Muscle spindles are stretch receptors within the body of a muscle that primarily detect changes in the length of the muscle. They convey length information to the central nervous system via afferent nerve fibers. This information can be processed by the brain to determine the position of body parts. The responses of muscle spindles to changes in length also play an important role in regulating the contraction of muscles, by activating motor neurons via the stretch reflex to resist muscle stretch.
The muscle spindle has both sensory and motor components.
Mammalian muscle spindle showing typical position in a muscle (left), neuronal connections in spinal cord (middle) and expanded schematic (right). The spindle is a stretch receptor with its own motor supply consisting of several intrafusal muscle fibres. The sensory endings of a primary (group Ia) afferent and a secondary (group II) afferent coil around the non-contractile central portions of the intrafusal fibres. Gamma motoneurons activate the intrafusal muscle fibres, changing the resting firing rate and stretch-sensitivity of the afferents. [a]
Muscle spindles are found within the belly of muscles, between extrafusal muscle fibers.[b] The specialised fibers that constitute the muscle spindle are known as intrafusal fibers (as they are present within the spindle), to distinguish themselves from the fibres of the muscle itself which are called extrafusal fibers. Muscle spindles have a capsule of connective tissue, and run parallel to the extrafusal muscle fibers[c].
Muscle spindles are composed of three to twelve muscle fibers, of which there are three types: dynamic nuclear bag fibers (bag1 fibers), static nuclear bag fibers (bag2 fibers), nuclear chain fibers and afferent nerve fibers.
Sensory fibres spiral around the intrafusal muscle fibres, ending near the middle of each fibre. These fibres, primary type Ia sensory fibers and secondary type II sensory fibers, send information by stretch-sensitive ion-channels of the axons.
The motor part of the spindle is provided by motor neurons: up to a dozen gamma motor neurons and one or two beta motor neurons, collectively called fusimotor neurons. These activate the muscle fibres within the spindle. Gamma motor neurons supply only muscle fibres within the spindle, whereas beta motor neurons supply muscle fibres both within and outside of the spindle. Activation of the neurons causes a contraction and stiffening of the end parts of the muscle spindle muscle fibers.
Fusimotor neurons are classified as static or dynamic according to the type of muscle fibers they innervate and their effects on the responses of the Ia and II sensory neurons innervating the central, non-contractile part of the muscle spindle.
Efferent nerve fibers of gamma motoneurons also terminate in muscle spindles; they make synapses at either or both of the ends of the intrafusal muscle fibers and regulate the sensitivity of the sensory afferents, which are located in the non-contractile central (equatorial) region.
When a muscle is stretched, primary type Ia sensory fibers of the muscle spindle respond to both changes in muscle length and velocity and transmit this activity to the spinal cord in the form of changes in the rate of action potentials. Likewise, secondary type II sensory fibers respond to muscle length changes (but with a smaller velocity-sensitive component) and transmit this signal to the spinal cord.
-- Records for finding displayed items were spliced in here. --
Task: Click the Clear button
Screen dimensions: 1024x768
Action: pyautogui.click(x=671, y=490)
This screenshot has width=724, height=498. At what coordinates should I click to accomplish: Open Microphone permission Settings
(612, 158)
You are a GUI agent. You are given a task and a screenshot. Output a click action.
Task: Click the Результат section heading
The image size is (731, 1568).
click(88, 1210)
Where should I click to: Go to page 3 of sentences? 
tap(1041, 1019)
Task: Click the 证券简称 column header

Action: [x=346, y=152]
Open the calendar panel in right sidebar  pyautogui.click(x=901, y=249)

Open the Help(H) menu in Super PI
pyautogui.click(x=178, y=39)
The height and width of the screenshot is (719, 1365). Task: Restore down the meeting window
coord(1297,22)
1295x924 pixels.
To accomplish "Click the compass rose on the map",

The Ia afferent signals are transmitted monosynaptically to many alpha motor neurons of the receptor-bearing muscle. The reflexly evoked activity in the alpha motoneurons is then transmitted via their efferent axons to the extrafusal fibers of the muscle, which generate force and thereby resist the stretch. The Ia afferent signal is also transmitted polysynaptically through interneurons (Ia inhibitory interneurons), which inhibit alpha motoneurons of antagonist muscles, causing them to relax.
The function of the gamma motor neurons is not to supplement the force of muscle contraction provided by the extrafusal fibers, but to modify the sensitivity of the muscle spindle sensory afferents to stretch. Upon release of acetylcholine by the active gamma motor neuron, the end portions of the intrafusal muscle fibers contract, thus elongating the non-contractile central portions (see "fusimotor action" schematic below). This opens stretch-sensitive ion channels of the sensory endings, leading to an influx of sodium ions. This raises the resting potential of the endings, thereby increasing the probability of action potential firing, thus increasing the stretch-sensitivity of the muscle spindle afferents.
How does the central nervous system control gamma fusimotor neurons? It has been difficult to record from gamma motoneurons during normal movement because they have very small axons. Several theories have been proposed, based on recordings from spindle afferents.
After stroke or spinal cord injury in humans, spastic hypertonia (spastic paralysis) often develops, whereby the stretch reflex in flexor muscles of the arms and extensor muscles of the legs is overly sensitive. This results in abnormal postures, stiffness and contractures. Hypertonia may be the result of over-sensitivity of alpha motoneurons and interneurons to the Ia and II afferent signals.